**Your goal:** Write out the listing exactly, everything from its first line down to the line that contains "unit-label: 单位：人 is", including both of those lines, and leave the pictures out.

════════

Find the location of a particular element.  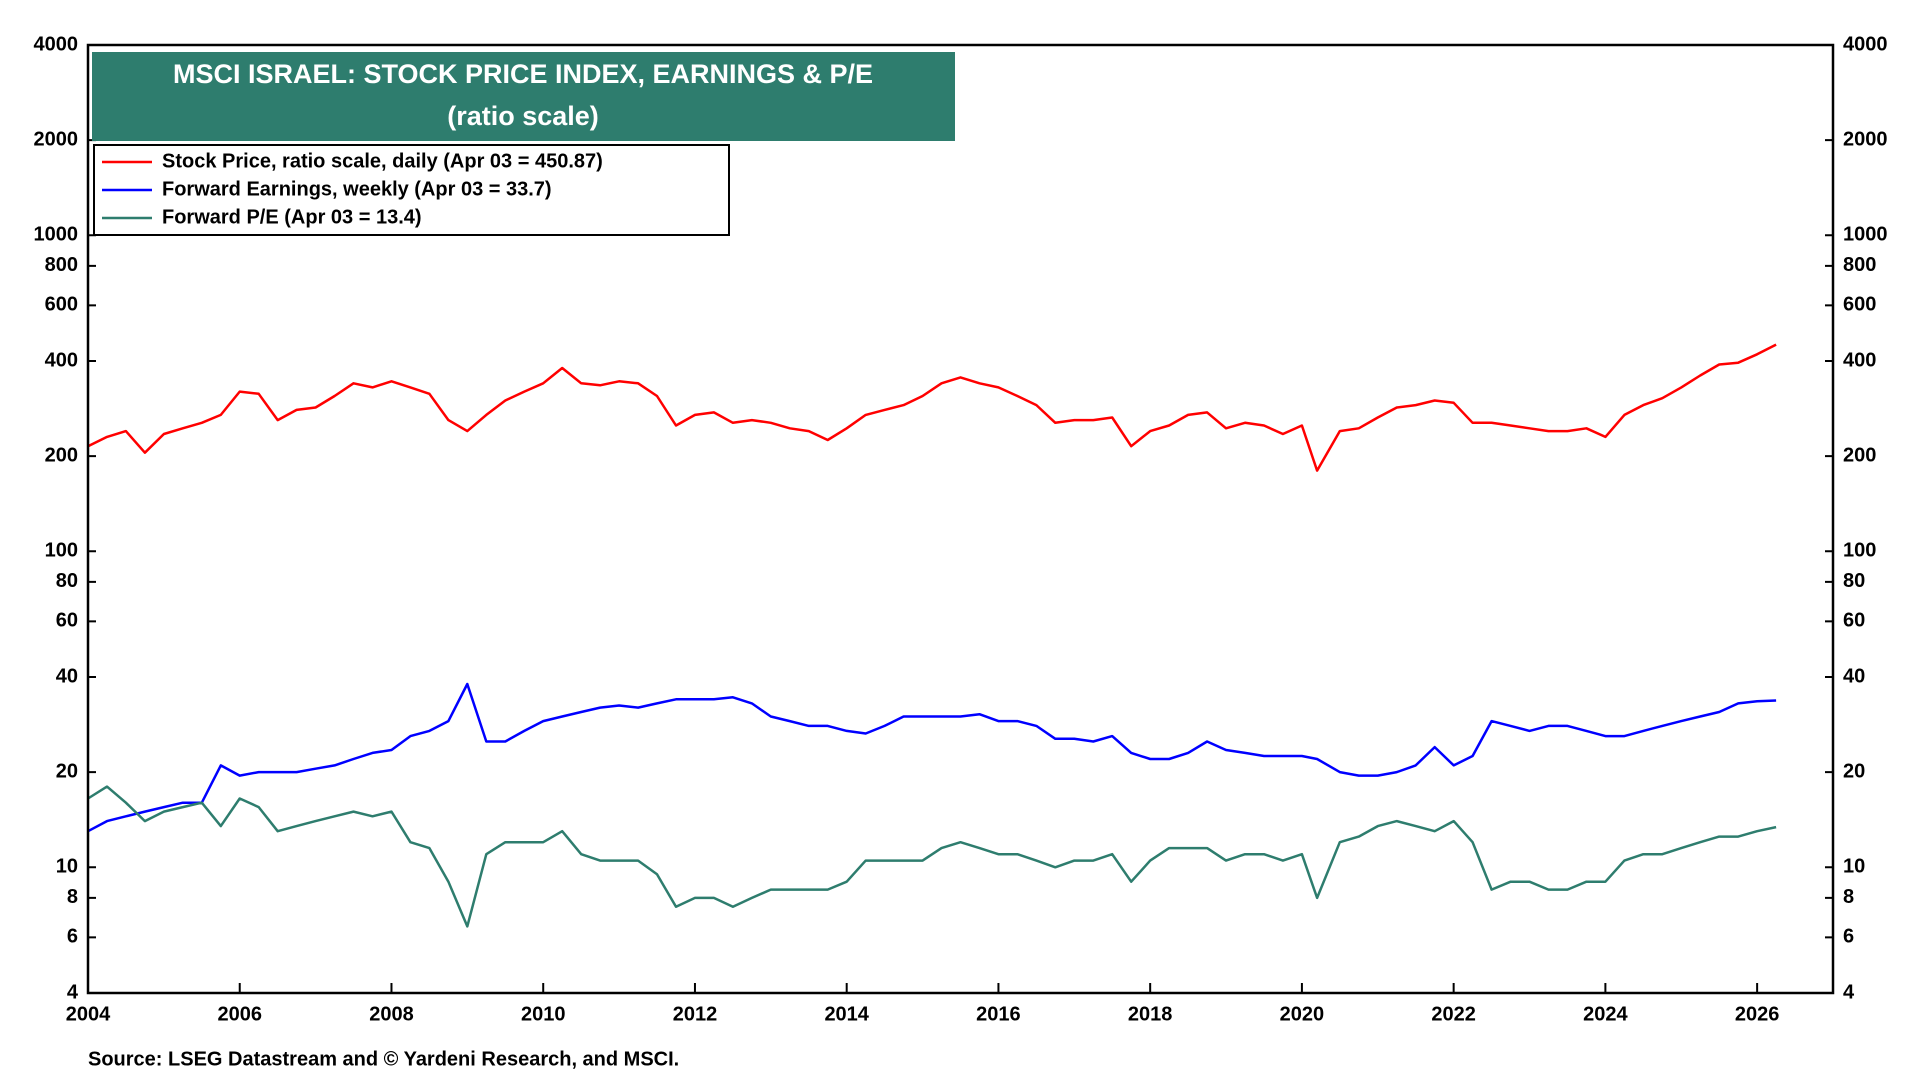

x-tick-label: 2016 is located at coordinates (998, 1014).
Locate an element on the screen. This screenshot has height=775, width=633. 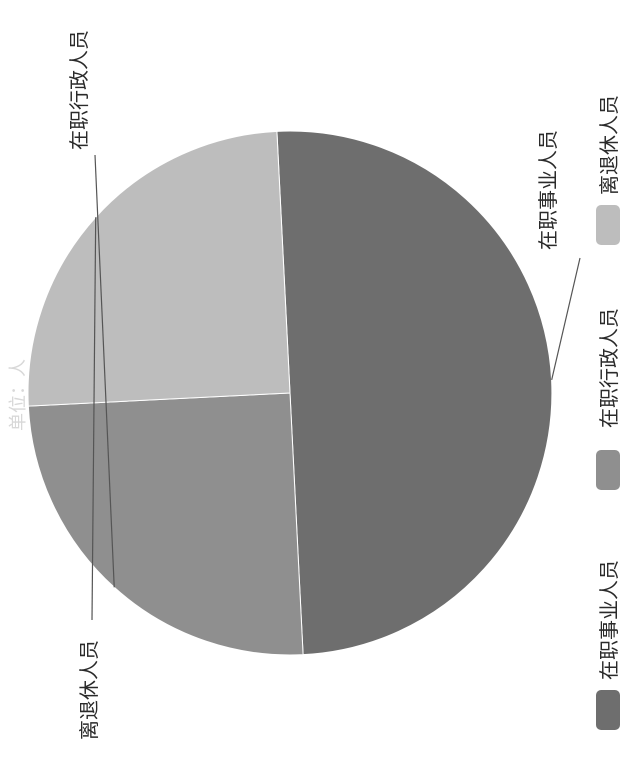
unit-label: 单位：人 is located at coordinates (18, 395).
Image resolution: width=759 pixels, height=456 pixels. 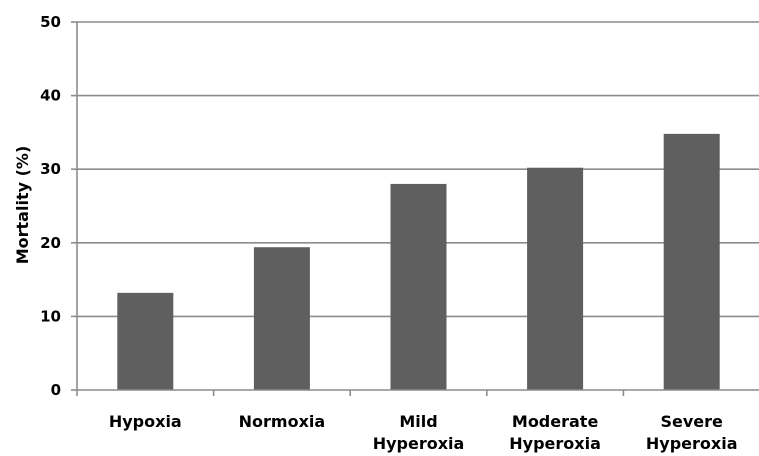 What do you see at coordinates (56, 390) in the screenshot?
I see `y-tick-label: 0` at bounding box center [56, 390].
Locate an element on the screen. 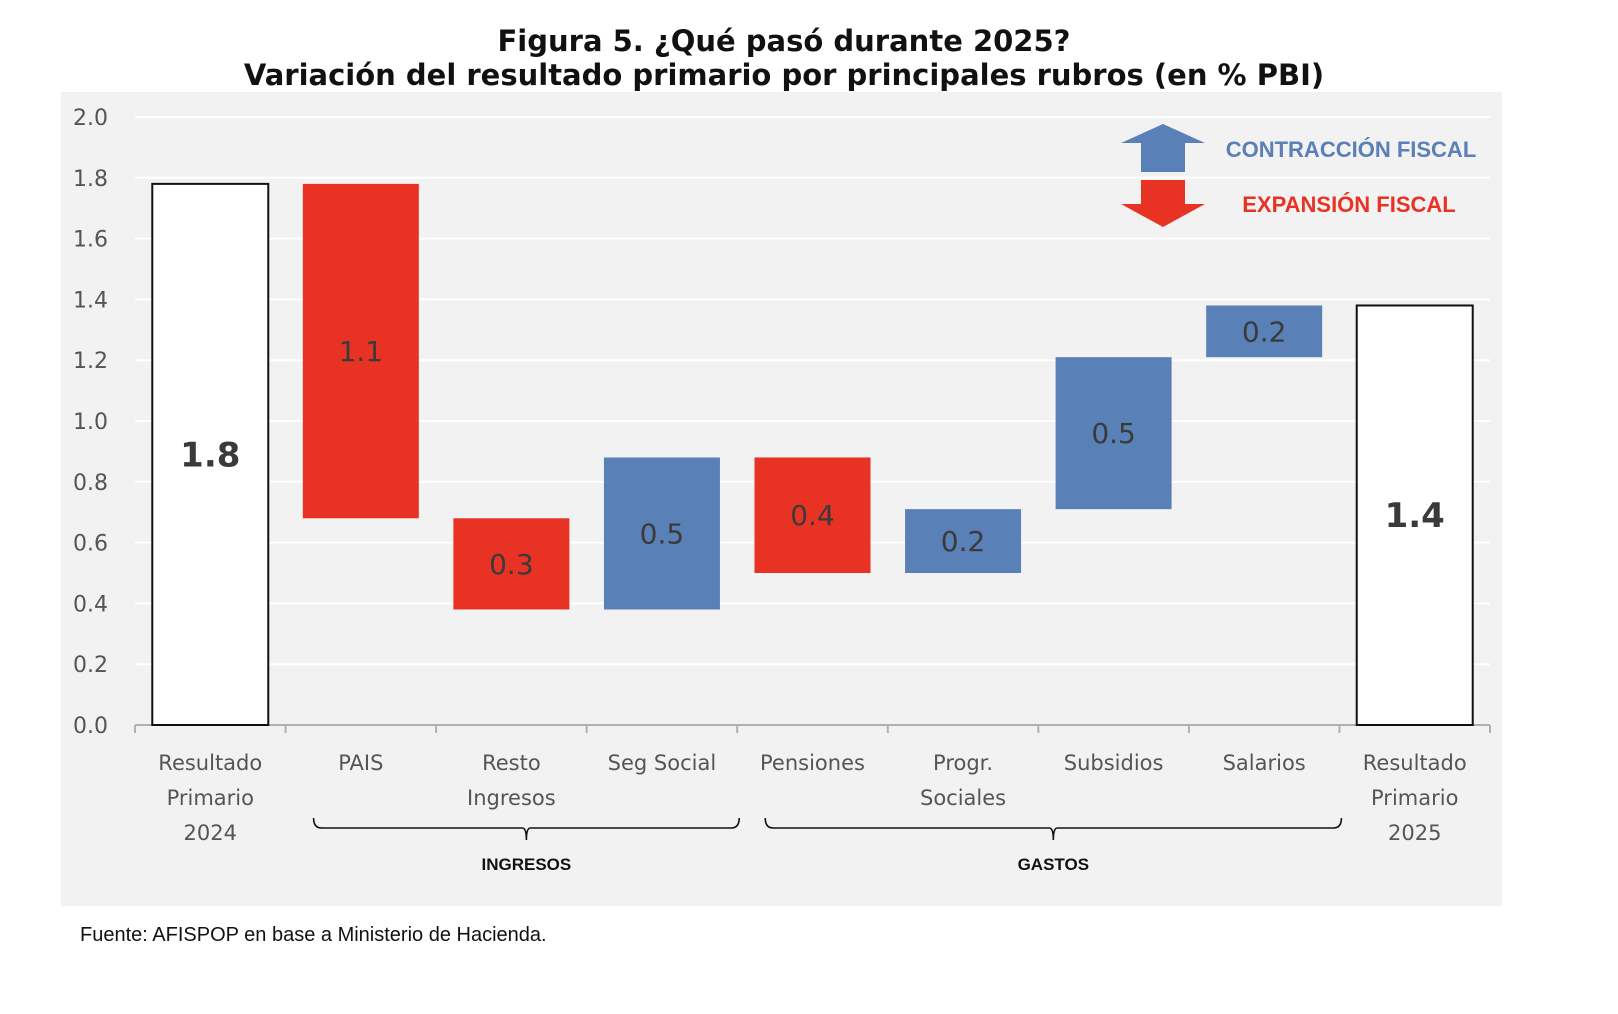  data-label: 0.4 is located at coordinates (812, 516).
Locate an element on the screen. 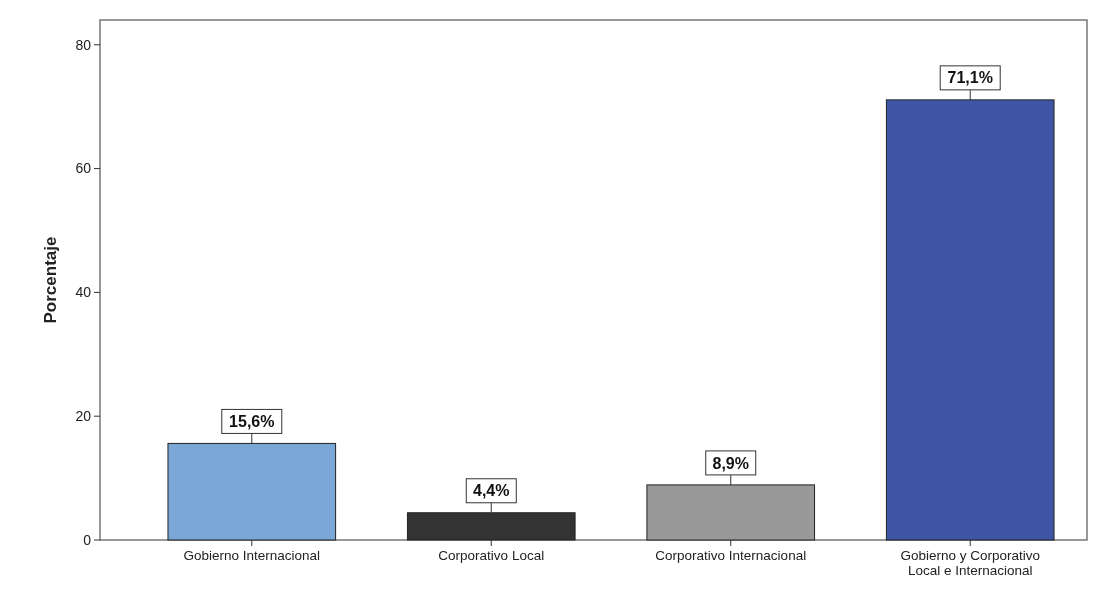 The width and height of the screenshot is (1105, 590). y-tick-label: 60 is located at coordinates (84, 168).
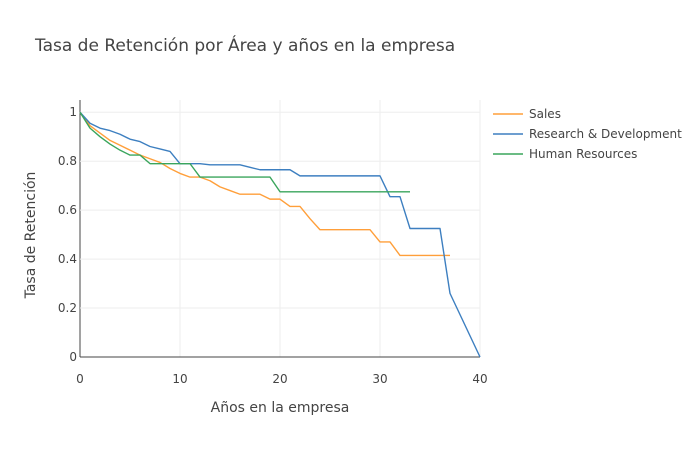 This screenshot has width=700, height=450. I want to click on y-tick-label: 0, so click(73, 357).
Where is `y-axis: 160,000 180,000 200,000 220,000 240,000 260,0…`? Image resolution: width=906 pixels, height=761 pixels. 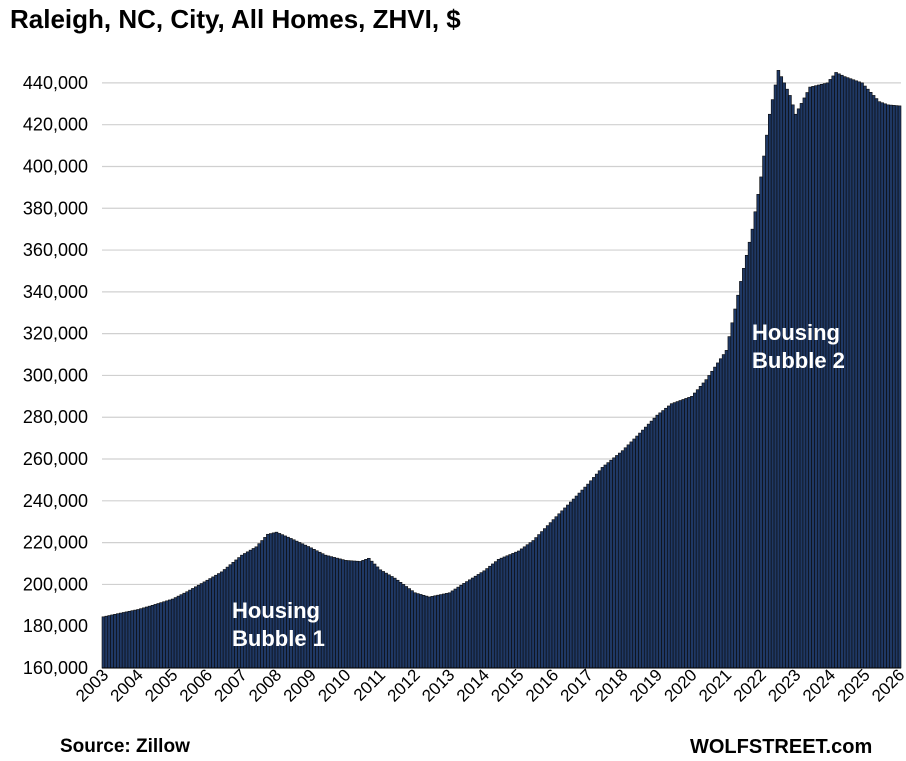 y-axis: 160,000 180,000 200,000 220,000 240,000 260,0… is located at coordinates (56, 376).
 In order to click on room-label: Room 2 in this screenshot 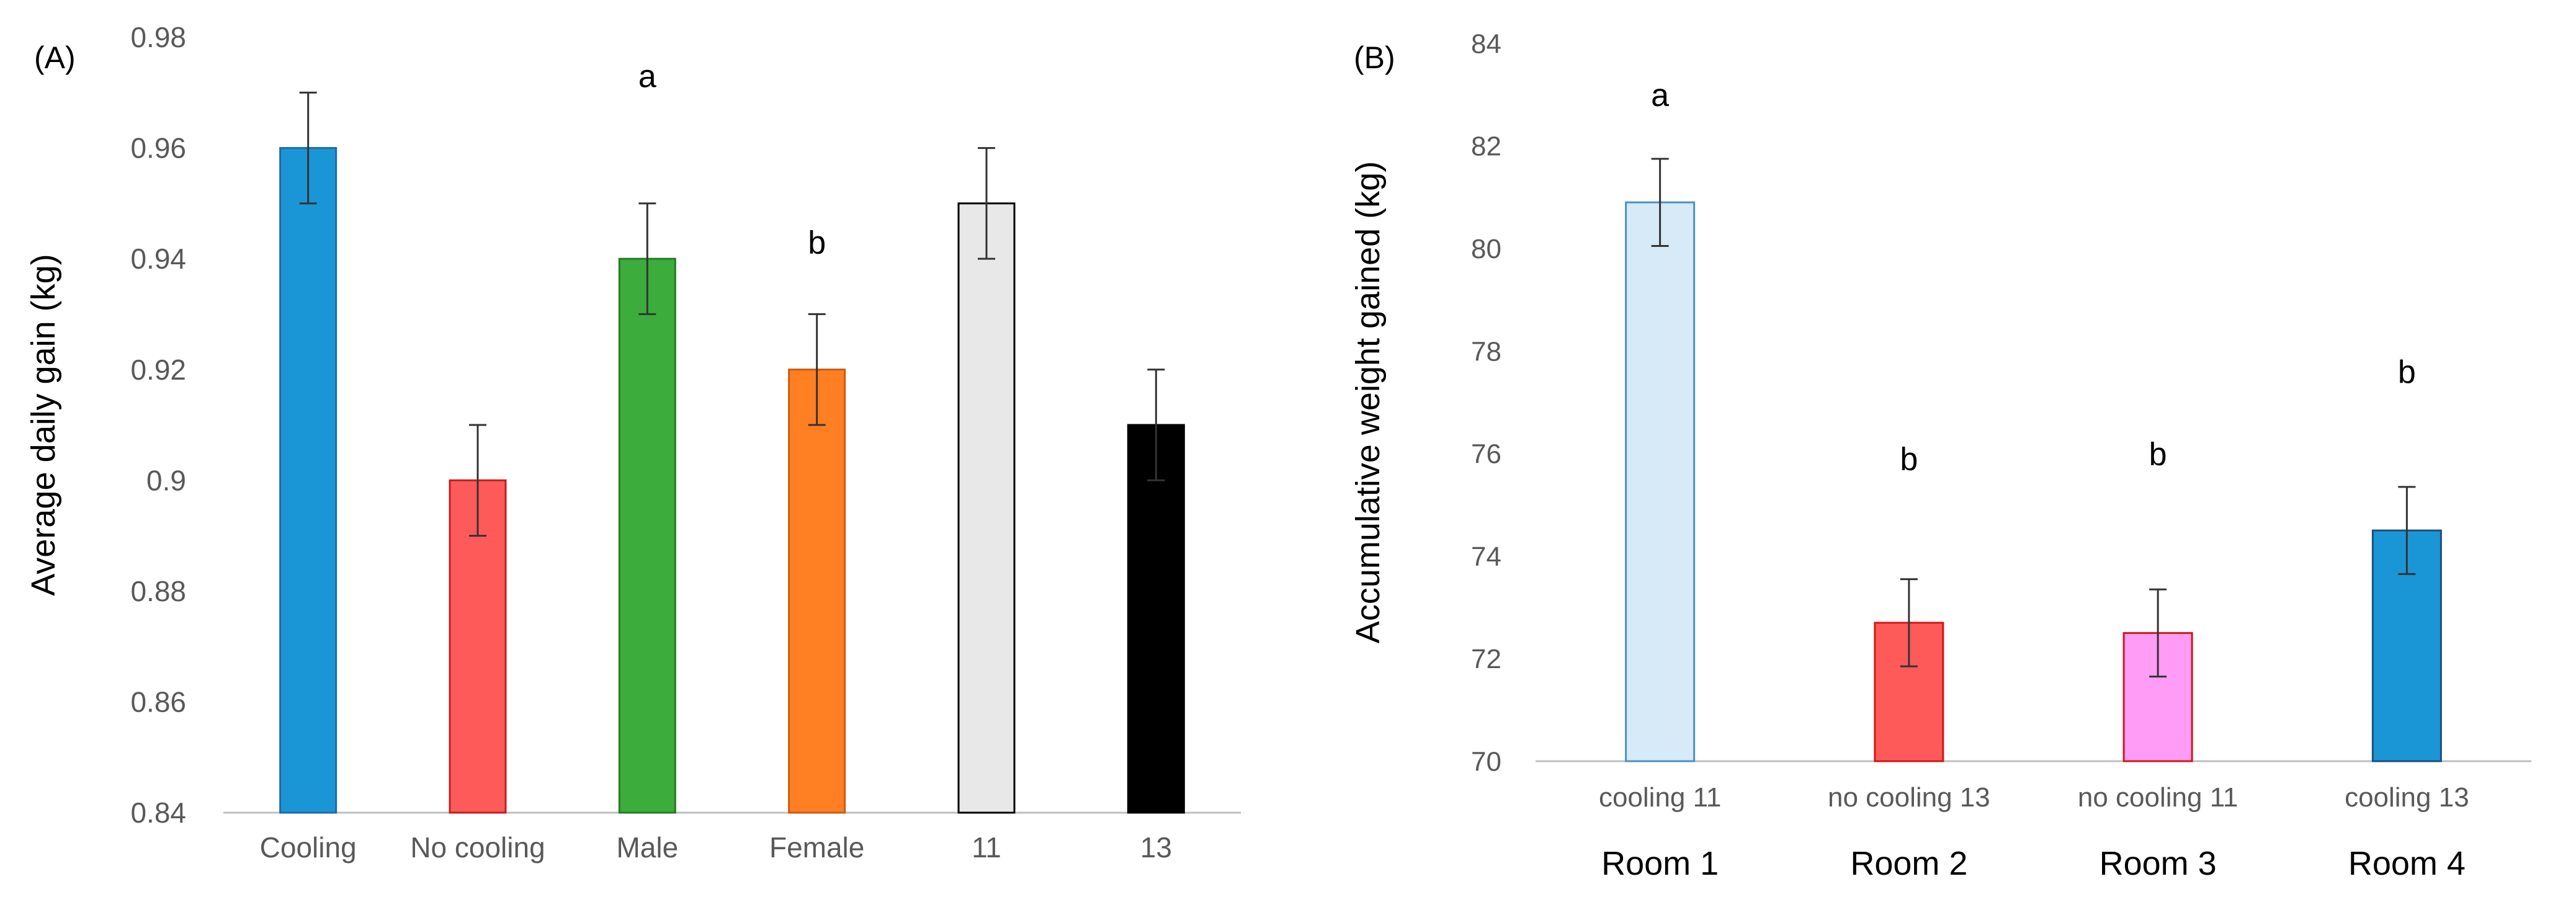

════════

**The completed task:**
Find the location of a particular element.  

x-tick-label: 2016 is located at coordinates (998, 1014).
Locate an element on the screen. This screenshot has height=775, width=633. 
unit-label: 单位：人 is located at coordinates (18, 395).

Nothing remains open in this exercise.